More and more stuff is getting harder to buy. I don't care why it's this way, but hopefully it gets better soon. I hate carrying so much inventory... And it's not even my money in spending on it
This is why there are shortages. Hoarding.
 

ikarasu

Active Member
This is why there are shortages. Hoarding.
If a product takes a month to get in, how is buying a month supply hoarding?

You don't buy enough produ t to last two weeks then delay all jobs 2 weeks while waiting for material to get in, that's just bad business.
 

Gino

Premium Subscriber
Back in the 70's I did roll my own, so to speak. A friend of mine had all that stuff set up in a special room. Only thing made it special was, I hand painted a sign for on the door that said NO SMOKING. Once a month we'd spend a weekend doing just that. But...... that was more than 45 years ago. Now, I'm lazy. I just buy it. Have close to 11 or 12,000 rounds. I just counted it the other weekend.
 

unclebun

Active Member
Hoarding is when people buy ahead based on hearing that there will be shortages.
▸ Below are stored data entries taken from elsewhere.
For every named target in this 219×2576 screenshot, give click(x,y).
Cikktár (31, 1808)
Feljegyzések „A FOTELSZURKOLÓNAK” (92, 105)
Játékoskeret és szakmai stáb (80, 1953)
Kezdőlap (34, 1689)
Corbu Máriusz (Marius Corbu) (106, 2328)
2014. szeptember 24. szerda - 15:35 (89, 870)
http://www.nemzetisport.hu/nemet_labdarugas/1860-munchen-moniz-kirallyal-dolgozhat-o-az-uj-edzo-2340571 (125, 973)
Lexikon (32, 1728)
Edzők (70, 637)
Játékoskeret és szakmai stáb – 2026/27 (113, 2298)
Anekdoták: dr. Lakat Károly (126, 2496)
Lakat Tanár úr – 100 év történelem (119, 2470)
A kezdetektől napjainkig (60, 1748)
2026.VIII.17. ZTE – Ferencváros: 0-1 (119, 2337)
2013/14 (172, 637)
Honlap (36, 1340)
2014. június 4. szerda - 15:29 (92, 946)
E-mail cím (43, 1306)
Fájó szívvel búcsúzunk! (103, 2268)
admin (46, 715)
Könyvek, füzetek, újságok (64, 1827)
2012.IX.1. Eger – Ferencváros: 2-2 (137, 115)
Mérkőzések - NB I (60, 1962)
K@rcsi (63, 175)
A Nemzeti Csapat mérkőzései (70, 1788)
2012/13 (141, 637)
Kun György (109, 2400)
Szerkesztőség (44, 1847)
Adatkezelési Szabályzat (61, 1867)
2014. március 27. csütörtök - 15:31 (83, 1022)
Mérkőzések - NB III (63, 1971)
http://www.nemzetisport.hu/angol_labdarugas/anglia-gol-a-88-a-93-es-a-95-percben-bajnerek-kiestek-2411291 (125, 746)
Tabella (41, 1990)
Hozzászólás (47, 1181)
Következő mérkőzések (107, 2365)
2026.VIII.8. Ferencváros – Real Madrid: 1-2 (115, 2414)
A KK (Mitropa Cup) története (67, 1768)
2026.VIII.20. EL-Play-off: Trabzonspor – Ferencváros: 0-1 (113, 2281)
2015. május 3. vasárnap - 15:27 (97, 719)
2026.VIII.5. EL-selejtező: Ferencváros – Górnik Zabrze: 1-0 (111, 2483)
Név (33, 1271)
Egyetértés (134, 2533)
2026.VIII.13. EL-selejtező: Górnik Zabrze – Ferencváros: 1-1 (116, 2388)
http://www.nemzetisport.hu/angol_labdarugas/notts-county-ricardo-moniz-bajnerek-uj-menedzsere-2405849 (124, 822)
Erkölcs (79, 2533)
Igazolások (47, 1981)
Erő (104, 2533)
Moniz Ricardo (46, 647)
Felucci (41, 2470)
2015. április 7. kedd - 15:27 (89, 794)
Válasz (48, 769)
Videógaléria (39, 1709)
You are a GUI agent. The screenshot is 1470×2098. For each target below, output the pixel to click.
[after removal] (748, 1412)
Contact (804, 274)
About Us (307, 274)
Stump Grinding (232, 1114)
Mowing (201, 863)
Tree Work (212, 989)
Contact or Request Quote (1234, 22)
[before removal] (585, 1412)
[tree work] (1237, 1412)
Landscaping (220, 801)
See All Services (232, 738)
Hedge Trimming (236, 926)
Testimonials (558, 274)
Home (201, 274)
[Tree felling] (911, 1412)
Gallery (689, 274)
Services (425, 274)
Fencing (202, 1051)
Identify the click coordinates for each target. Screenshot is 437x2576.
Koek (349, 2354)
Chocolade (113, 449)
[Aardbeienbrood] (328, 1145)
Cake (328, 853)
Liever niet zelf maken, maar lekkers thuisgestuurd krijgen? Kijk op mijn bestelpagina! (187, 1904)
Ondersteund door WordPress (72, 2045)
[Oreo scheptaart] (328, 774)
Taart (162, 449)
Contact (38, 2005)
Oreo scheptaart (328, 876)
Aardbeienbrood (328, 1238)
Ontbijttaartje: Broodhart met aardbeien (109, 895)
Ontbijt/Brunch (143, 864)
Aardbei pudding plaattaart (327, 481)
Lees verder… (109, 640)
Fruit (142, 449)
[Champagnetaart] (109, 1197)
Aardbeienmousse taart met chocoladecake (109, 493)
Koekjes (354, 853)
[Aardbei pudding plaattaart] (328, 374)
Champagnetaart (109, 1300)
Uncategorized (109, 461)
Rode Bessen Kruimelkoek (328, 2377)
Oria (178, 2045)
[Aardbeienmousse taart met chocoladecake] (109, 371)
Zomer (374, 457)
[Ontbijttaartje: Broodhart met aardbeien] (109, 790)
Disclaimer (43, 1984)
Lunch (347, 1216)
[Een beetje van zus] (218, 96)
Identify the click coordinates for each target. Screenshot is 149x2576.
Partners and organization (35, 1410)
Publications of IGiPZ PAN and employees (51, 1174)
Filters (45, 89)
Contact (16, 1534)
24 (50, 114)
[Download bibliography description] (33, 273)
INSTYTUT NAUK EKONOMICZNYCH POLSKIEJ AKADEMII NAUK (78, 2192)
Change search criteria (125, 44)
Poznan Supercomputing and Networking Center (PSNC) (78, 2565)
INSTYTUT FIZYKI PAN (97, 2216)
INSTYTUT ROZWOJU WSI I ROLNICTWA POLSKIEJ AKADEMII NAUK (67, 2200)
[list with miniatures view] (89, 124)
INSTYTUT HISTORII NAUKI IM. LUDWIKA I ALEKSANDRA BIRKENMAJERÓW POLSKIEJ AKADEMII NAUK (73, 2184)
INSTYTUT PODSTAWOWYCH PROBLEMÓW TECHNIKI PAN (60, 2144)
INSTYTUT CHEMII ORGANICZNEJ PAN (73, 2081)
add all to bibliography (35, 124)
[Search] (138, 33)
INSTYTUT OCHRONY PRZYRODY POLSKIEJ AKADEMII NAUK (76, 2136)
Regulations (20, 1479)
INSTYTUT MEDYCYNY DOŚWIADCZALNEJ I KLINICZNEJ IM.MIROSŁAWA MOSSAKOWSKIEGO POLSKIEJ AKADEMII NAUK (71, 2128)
A small example is that I take care of the pool for our condo HOA. About a month ago, some out of town homeowners from cities which are still not out of lockdown started emailing on the HOA email list about chlorine shortages they'd heard about and we'd better buy ahead. I knew it was no problem, but they persisted, so the treasurer/secretary called me. I told him we already have enough chlorine for the whole summer because we only use one large bucket a year and I'd bought one last fall when we were getting low, but I still hadn't used up the one from the previous year, and had not opened the new one. But the next day he emailed that he'd bought two buckets from a friend who owns a pool supply in Chicago who kept telling him about the chlorine shortage. So now we have more than a three year supply on hand. To what avail?

Meanwhile, I talked to our local pool company who said that even though they've had some of their larger clients (big hotels, etc.) buy their whole year supply at once instead of month by month, they still have more than enough in their warehouse for what all their customers will use in a year. But if people rush in and buy an "extra bucket just in case", then there won't be enough to go around.